The Supreme Court has complicated matters further with a series of decisions that curtail Congress's power to legislate under the commerce clause. Unless the activity to be regulated has a substantial impact on interstate commerce, it may lie beyond Congress's regulatory reach. The upshot of this is that the religious community is scrambling for a solution.
Only a narrow opportunity for constructive action remains between the Scylla of political opposition and the Charybdis of the Supreme Court's shrinking sense of congressional power. The answer may lie with a narrow statute, targeted at one of the most problematic areas for religious organizations. Such a statute would be similar to two recent congressional enactments-the first aimed at protecting the right of Native Americans to use peyote, the second shielding the assets of churches from the creditors of bankrupt parishioners. A targeted statute is likely to pass constitutional muster and may not provoke the kind of political opposition likely with a broader bill.
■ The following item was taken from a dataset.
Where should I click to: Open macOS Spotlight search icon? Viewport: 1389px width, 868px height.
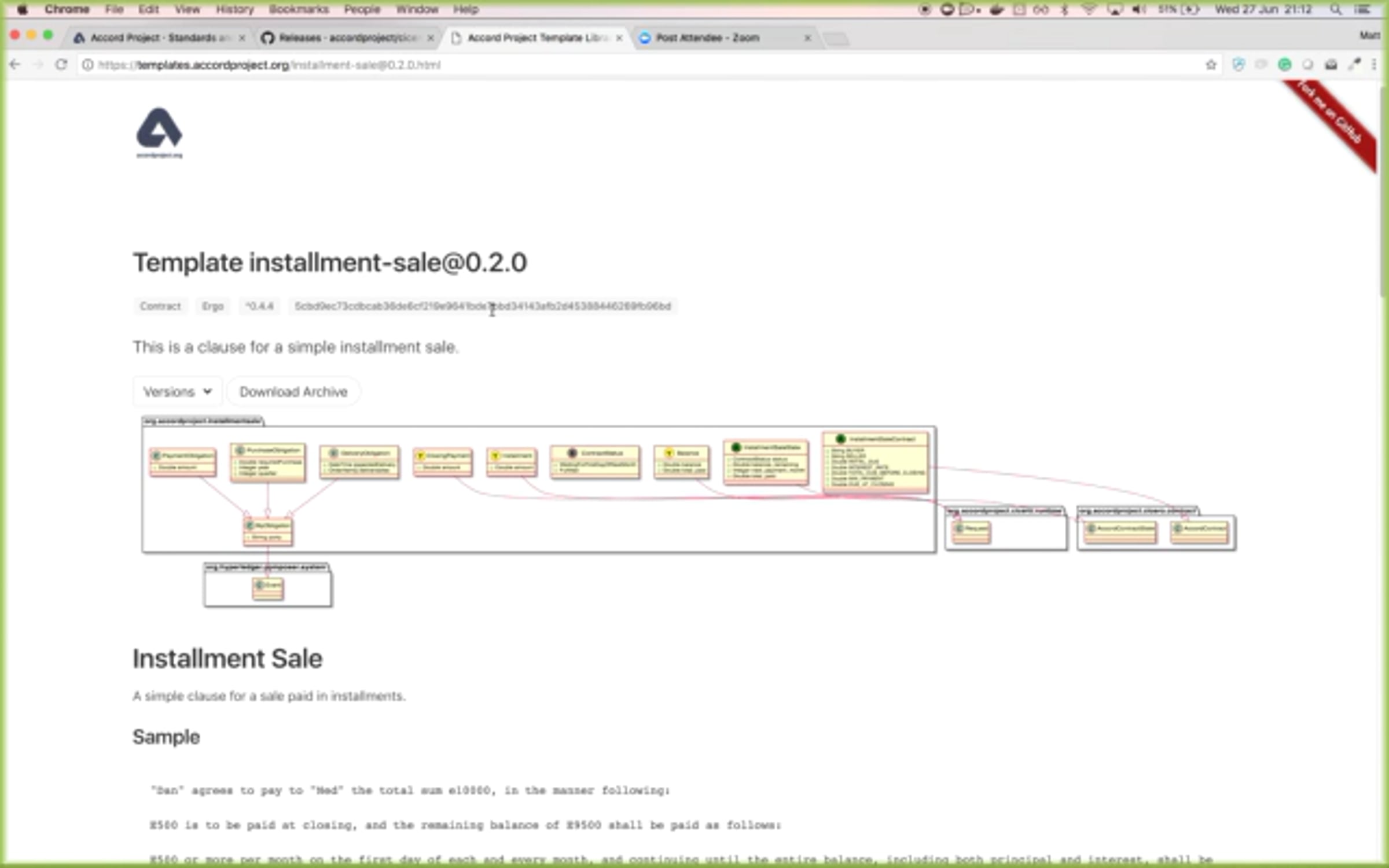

Zoning and other land-use problems make up an area most in need of legislative protection. Congressional hearings have established that neutral and generally applicable zoning regulations are often used to keep particular religious groups out of a community. Consider the Mormon Church's failed effort to construct a temple in a Nashville suburb overrun with churches of other denominations. Or the Metropolitan Community Church that could not get a variance to build outside Dallas. Finally, there are the problems encountered by churches such as the Western Presbyterian Church of Washington, D.C.; it was taken to court when it began to operate a soup kitchen for the homeless. Seems that serving the poor was not considered a religious use by some D.C. authorities.
A targeted federal statute could change all that. Unless local authorities can show that a church's plans create substantial problems for a community such as excessive traffic, noise and the like, the church should be free to locate where it chooses. Likewise, historic landmarking can create nightmarish problems for a church. An increasing number of urban congregations have been told by local authorities that they must spend their dwindling resources on maintaining an architectural facade rather than on ministry. A targeted federal statute could provide some relief for such cases.
Obviously, a land-use statute is no panacea to the variety of problems religious persons and organizations face when trying to be faithful in a world that if not hostile is oftentimes indifferent. But it is a start.
The Reverend Oliver Thomas, Esq., is special counsel to the National Council of Churches and serves as cochair of the Coalition for the Free Exercise of Religion.